In genere il numero delle pagine indicato comprende tutte quelle
significative, compreso il frontespizio, cioè tutte le pagine
autografe. Alcune volte anziché il numero delle pagine è stata
fornita la quantità delle carte (c.). Il formato è stato indicato
in centimetri ed è stato rilevato direttamente dall’autografo.
In alcuni casi è stato indicato anche quando la stessa composizione
è stata sviluppata su carte di formato diverso. Il luogo di conservazione
è stato indicato secondo il siglario Rism seguito dalla segnatura
interna dell’Ente. Nel caso in cui non esista la segnatura interna,
come ad esempio per Venezia (Vgc), alla sigla è stato aggiunto
Fondo Ottorino Respighi per sottolineare l’unità interna dell’Ente
presso la quale è possibile il reperimento.
EDIZIONE A STAMPA. È stato indicato il tipo di edizione (partitura
d’orchestra, parti staccate, riduzione per canto e pianoforte
ecc.), la città e l’editore, il numero editoriale, la data del
copyright della prima edizione, il numero delle pagine,
le dimensioni in centimetri ed una biblioteca in cui è disponibile
l’edizione. Anche i dati riguardanti l’edizione a stampa sono
separati tra loro da una virgola mentre il luogo di conservazione
è sempre indicato dopo il punto. Per le biblioteche indicate si
veda l’elenco delle “Abbreviazioni per biblioteche, musei e archivi
storici” fornito più avanti. Là dove accanto al numero delle pagine
è stato indicato un altro numero in parentesi, quest’ultimo indica
le pagine di un inserto o di una parte staccata.

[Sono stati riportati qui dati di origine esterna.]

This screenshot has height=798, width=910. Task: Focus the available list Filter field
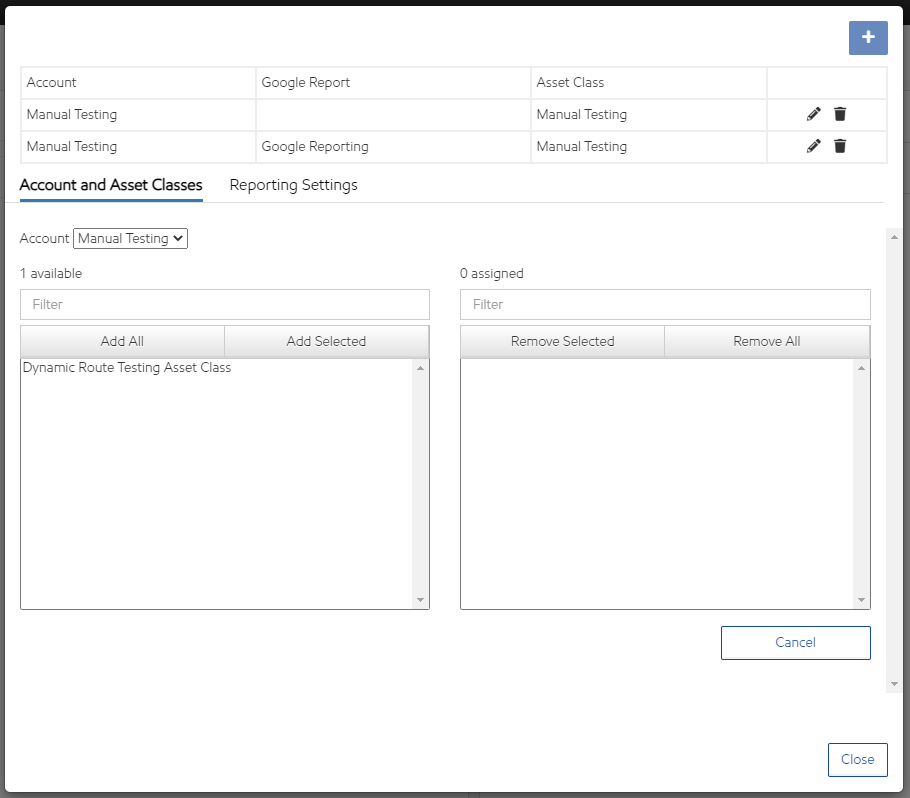click(225, 304)
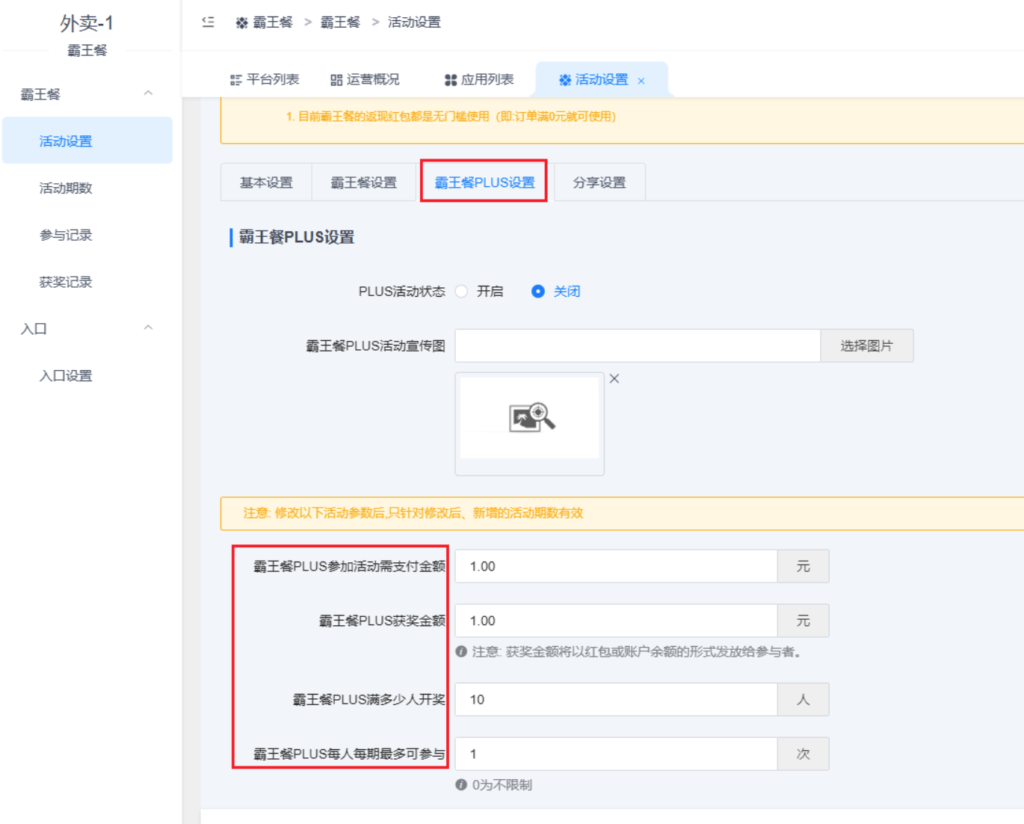Click the 霸王餐 icon in the breadcrumb
The height and width of the screenshot is (824, 1024).
(241, 21)
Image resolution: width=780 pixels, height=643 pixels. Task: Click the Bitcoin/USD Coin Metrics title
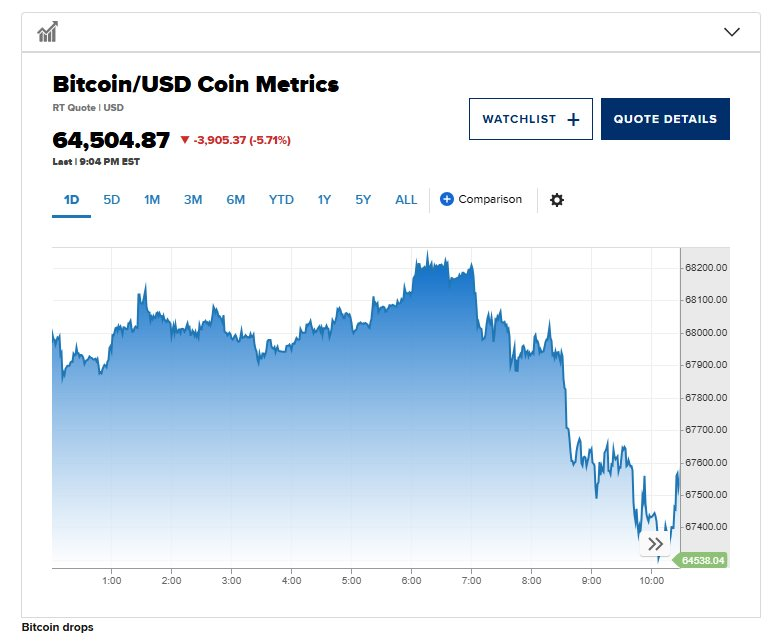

EDIZIONE LIBRETTO. Riguarda naturalmente le opere teatrali e,
in qualche caso, anche quelle sinfonico-corali. I dati indicati
sono gli stessi come per le altre edizioni a stampa.
NOTE PER LA CONSULTAZIONE DEL CATALOGO

Valgono le note fornite per la struttura ed il contenuto delle
schede, ma è necessario osservare, che, a compilazione ultimata,
gli elementi contenuti nelle schede sono stati trasferiti nel
catalogo previa una sintesi raggruppando alcune voci ed eliminando,
di volta in volta, quelle inutili. Sono state così raggruppate,
dopo il numero di catalogo, le voci relative all’ordine cronologico,
al titolo della composizione e quelle del genere musicale e della
durata indicate fra parentesi. Il libretto ha trovato come ovvia
sede l’edizione a stampa. È stato attribuito un numero di catalogo
a tutte le composizioni e, inoltre, un numero diverso alle altre
versioni e trascrizioni per altri organici dell’autore.